The exploitation flow involves:
- An attacker injects malicious JavaScript into a Shipping Method Name, Order Reference, or Site Name field
- The payload is stored in the application database
- An administrator navigates to the order index page
- Upon double-clicking an order to view details, the slideout panel renders the stored payload
- The malicious script executes in the administrator's browser context
Detection Methods for CVE-2026-29177
Indicators of Compromise
- Unexpected JavaScript code or HTML tags in order-related database fields (Shipping Method Name, Order Reference, Site Name)
- Unusual script execution errors in browser console logs when viewing order details
- Reports of unexpected behavior or redirects when administrators access order management interfaces
- Audit log entries showing modifications to order fields with suspicious content patterns
Detection Strategies
- Implement Web Application Firewall (WAF) rules to detect XSS patterns in order-related API requests
- Review database records for order fields containing script tags, event handlers (onclick, onerror, etc.), or JavaScript URIs
- Monitor server logs for POST requests to order endpoints containing encoded script payloads
- Deploy Content Security Policy (CSP) headers and monitor for CSP violation reports
Monitoring Recommendations
- Enable detailed logging for all order creation and modification operations
- Configure browser-based XSS auditing and CSP reporting endpoints
- Implement automated scanning of stored order data for common XSS patterns
- Monitor for unusual administrative session activity following order detail views
How to Mitigate CVE-2026-29177
Immediate Actions Required
- Upgrade Craft Commerce to version 4.10.2 or later (for 4.x installations)
- Upgrade Craft Commerce to version 5.5.3 or later (for 5.x installations)
- Audit existing order data for potentially malicious content in Shipping Method Name, Order Reference, and Site Name fields
- Review administrative session logs for signs of compromise
Patch Information
The vulnerability has been fixed in Craft Commerce versions 4.10.2 and 5.5.3. The patch implements proper output encoding for the affected fields when rendered in the order details slideout. Organizations should update to these versions immediately.
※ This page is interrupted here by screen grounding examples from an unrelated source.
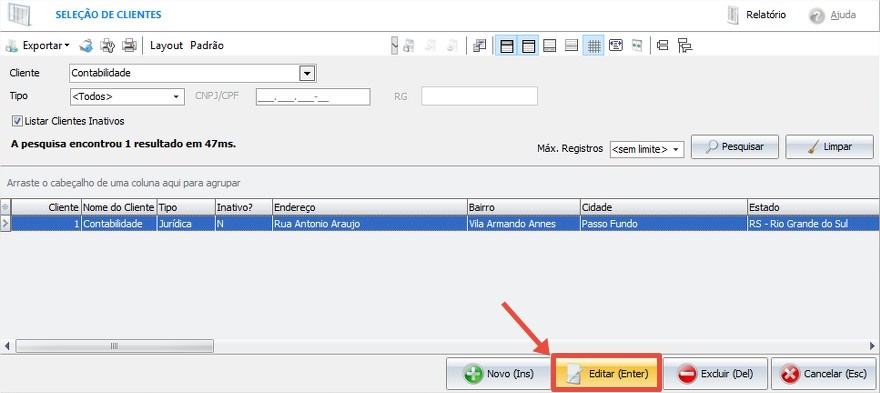Click the CNPJ/CPF input field
Viewport: 880px width, 393px height.
point(313,97)
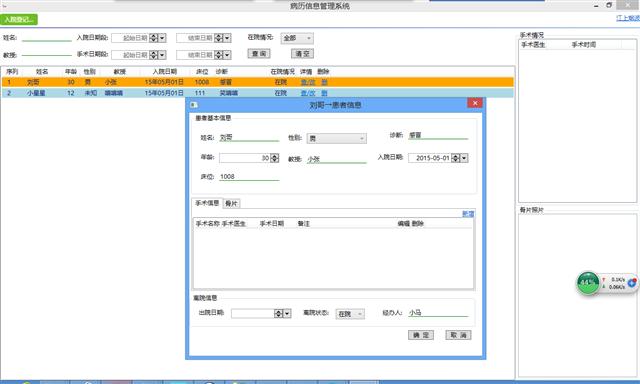Click the age spinner beside value 30
The width and height of the screenshot is (640, 384).
(275, 158)
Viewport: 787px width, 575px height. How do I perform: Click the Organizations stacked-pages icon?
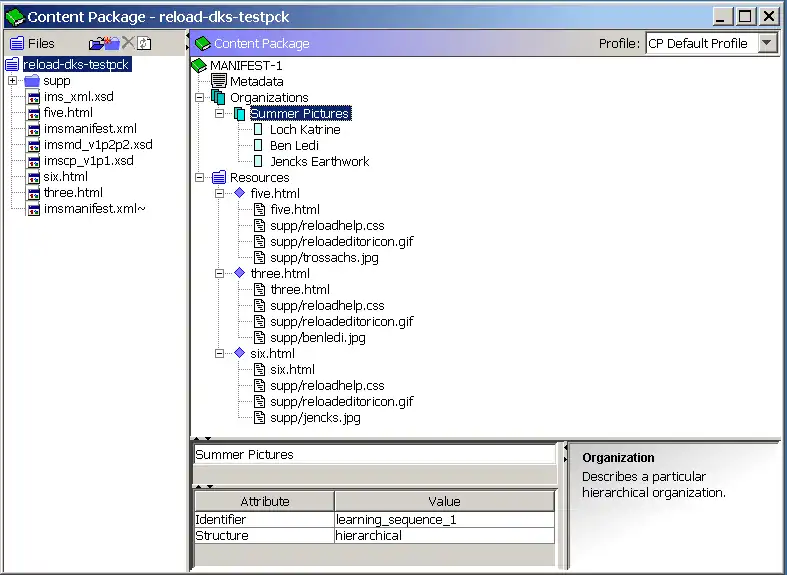point(219,97)
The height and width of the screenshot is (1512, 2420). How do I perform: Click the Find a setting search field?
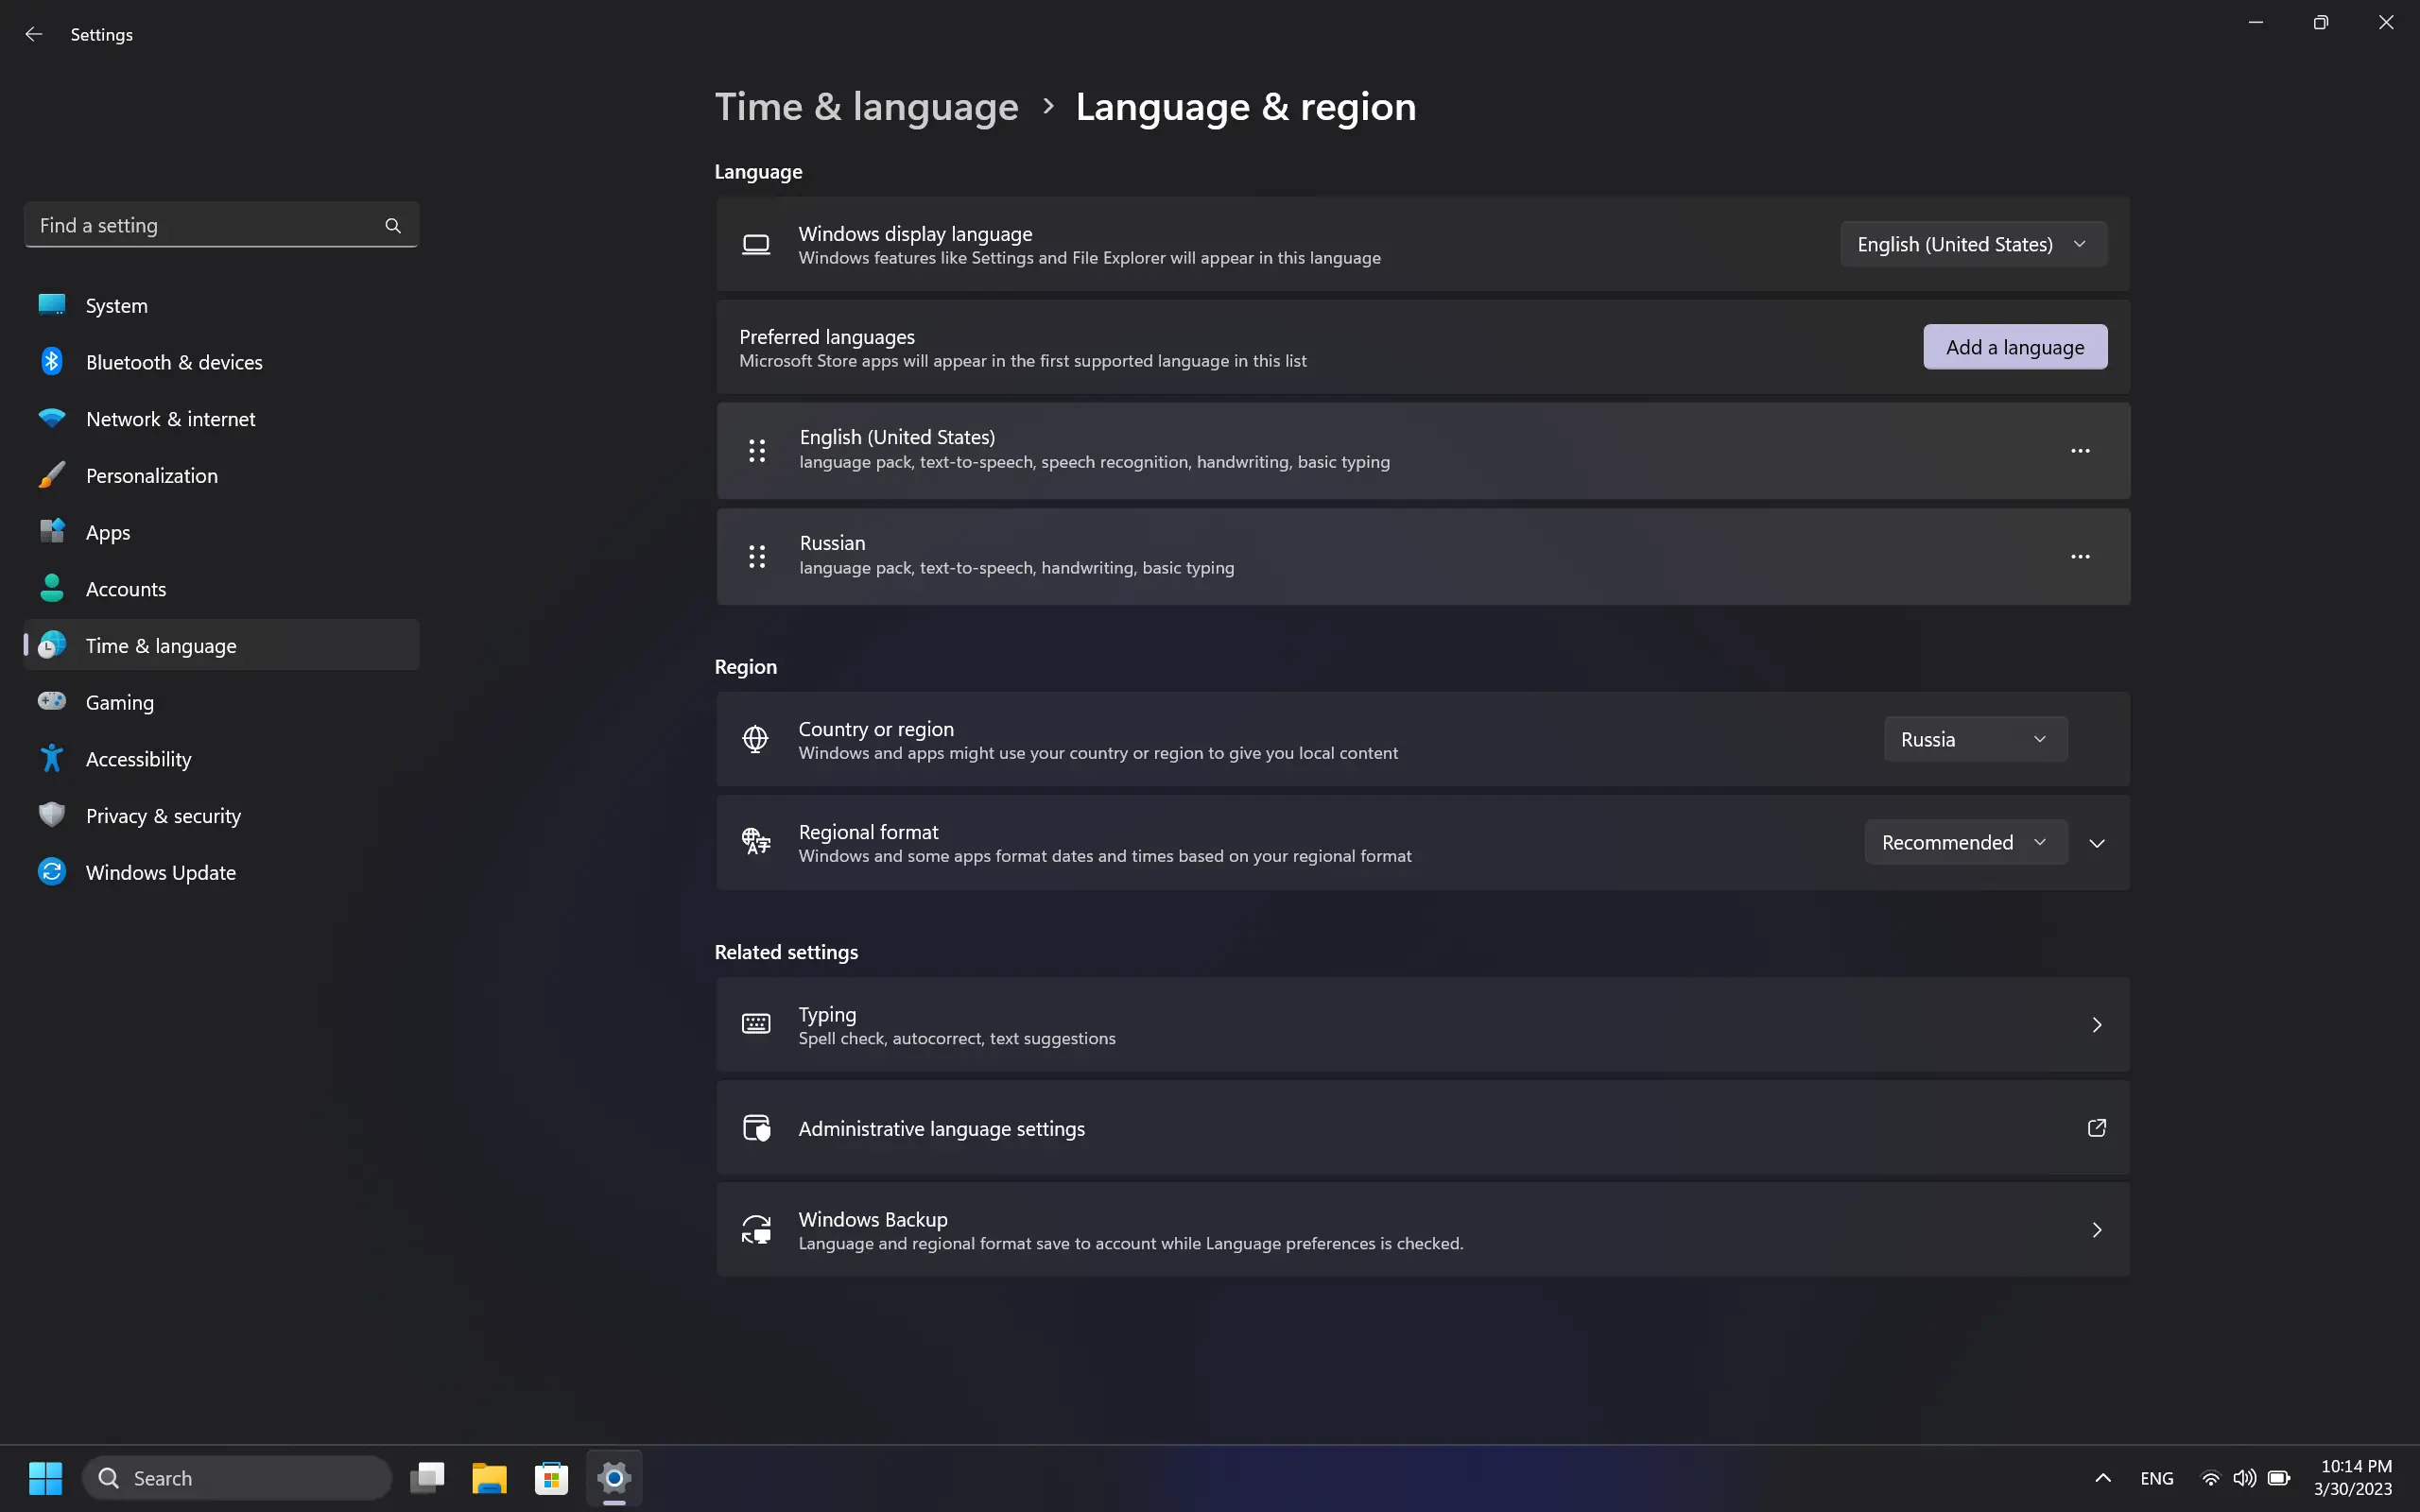pos(200,226)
For detailed patch information, refer to the GitHub Commit Changes and the GitHub Security Advisory.
Workarounds
- Implement strict Content Security Policy (CSP) headers that disable inline script execution
- Restrict access to order management interfaces to trusted administrators only
- Manually sanitize suspicious order data in the database pending patch deployment
- Consider temporarily disabling the order details slideout functionality if patching is not immediately possible
# Configuration example
# Add to your web server configuration to implement CSP headers
# Apache (.htaccess or httpd.conf)
Header set Content-Security-Policy "default-src 'self'; script-src 'self'; object-src 'none'"
# Nginx
add_header Content-Security-Policy "default-src 'self'; script-src 'self'; object-src 'none'";
Disclaimer: This content was generated using AI. While we strive for accuracy, please verify critical information with official sources.